**Aim:**
Please put the records from the line containing "1456x819 pixels. How" through the end of the records into a JSON list of strings, one string per line, leaving out blank lines.
start Items
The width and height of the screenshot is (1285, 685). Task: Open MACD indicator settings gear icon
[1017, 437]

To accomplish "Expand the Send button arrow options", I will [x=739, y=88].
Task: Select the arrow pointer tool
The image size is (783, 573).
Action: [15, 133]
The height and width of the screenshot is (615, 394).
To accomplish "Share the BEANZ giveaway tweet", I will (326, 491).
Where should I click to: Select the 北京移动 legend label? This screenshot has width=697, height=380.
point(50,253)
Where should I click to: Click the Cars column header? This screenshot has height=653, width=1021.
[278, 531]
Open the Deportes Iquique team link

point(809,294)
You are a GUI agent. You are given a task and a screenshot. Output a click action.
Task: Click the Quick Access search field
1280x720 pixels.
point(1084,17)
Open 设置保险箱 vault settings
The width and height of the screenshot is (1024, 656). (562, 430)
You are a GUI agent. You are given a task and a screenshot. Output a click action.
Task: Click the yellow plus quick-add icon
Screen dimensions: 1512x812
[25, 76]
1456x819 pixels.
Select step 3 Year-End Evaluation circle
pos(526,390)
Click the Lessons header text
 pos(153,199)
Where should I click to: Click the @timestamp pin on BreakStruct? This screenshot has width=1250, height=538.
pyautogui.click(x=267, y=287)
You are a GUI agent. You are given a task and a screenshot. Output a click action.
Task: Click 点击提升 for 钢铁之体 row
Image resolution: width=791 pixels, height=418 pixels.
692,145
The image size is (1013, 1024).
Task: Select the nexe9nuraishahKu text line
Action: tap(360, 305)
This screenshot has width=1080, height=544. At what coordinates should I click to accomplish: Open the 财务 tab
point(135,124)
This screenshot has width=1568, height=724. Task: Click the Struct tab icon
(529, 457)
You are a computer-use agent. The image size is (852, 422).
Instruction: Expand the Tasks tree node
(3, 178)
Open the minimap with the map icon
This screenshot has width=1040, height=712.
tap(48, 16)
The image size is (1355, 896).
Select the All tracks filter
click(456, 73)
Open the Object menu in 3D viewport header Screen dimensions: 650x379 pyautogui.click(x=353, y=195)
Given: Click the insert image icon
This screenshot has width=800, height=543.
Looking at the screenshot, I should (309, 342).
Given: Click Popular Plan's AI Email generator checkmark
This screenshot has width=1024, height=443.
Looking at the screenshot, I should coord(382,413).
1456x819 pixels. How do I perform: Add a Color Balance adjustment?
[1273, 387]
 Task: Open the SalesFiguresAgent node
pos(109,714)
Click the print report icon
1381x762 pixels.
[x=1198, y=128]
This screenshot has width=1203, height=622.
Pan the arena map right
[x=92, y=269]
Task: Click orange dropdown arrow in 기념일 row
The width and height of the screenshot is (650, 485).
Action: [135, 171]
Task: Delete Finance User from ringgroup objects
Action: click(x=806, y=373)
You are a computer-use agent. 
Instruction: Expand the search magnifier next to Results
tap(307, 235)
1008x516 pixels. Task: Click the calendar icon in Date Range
end Items
**Complete response:**
[
  "1456x819 pixels. How do I perform: Add a Color Balance adjustment?",
  "[1273, 387]",
  " Task: Open the SalesFiguresAgent node",
  "pos(109,714)",
  "Click the print report icon",
  "1381x762 pixels.",
  "[x=1198, y=128]",
  "This screenshot has width=1203, height=622.",
  "Pan the arena map right",
  "[x=92, y=269]",
  "Task: Click orange dropdown arrow in 기념일 row",
  "The width and height of the screenshot is (650, 485).",
  "Action: [135, 171]",
  "Task: Delete Finance User from ringgroup objects",
  "Action: click(x=806, y=373)",
  "You are a computer-use agent. ",
  "Instruction: Expand the search magnifier next to Results",
  "tap(307, 235)",
  "1008x516 pixels. Task: Click the calendar icon in Date Range"
]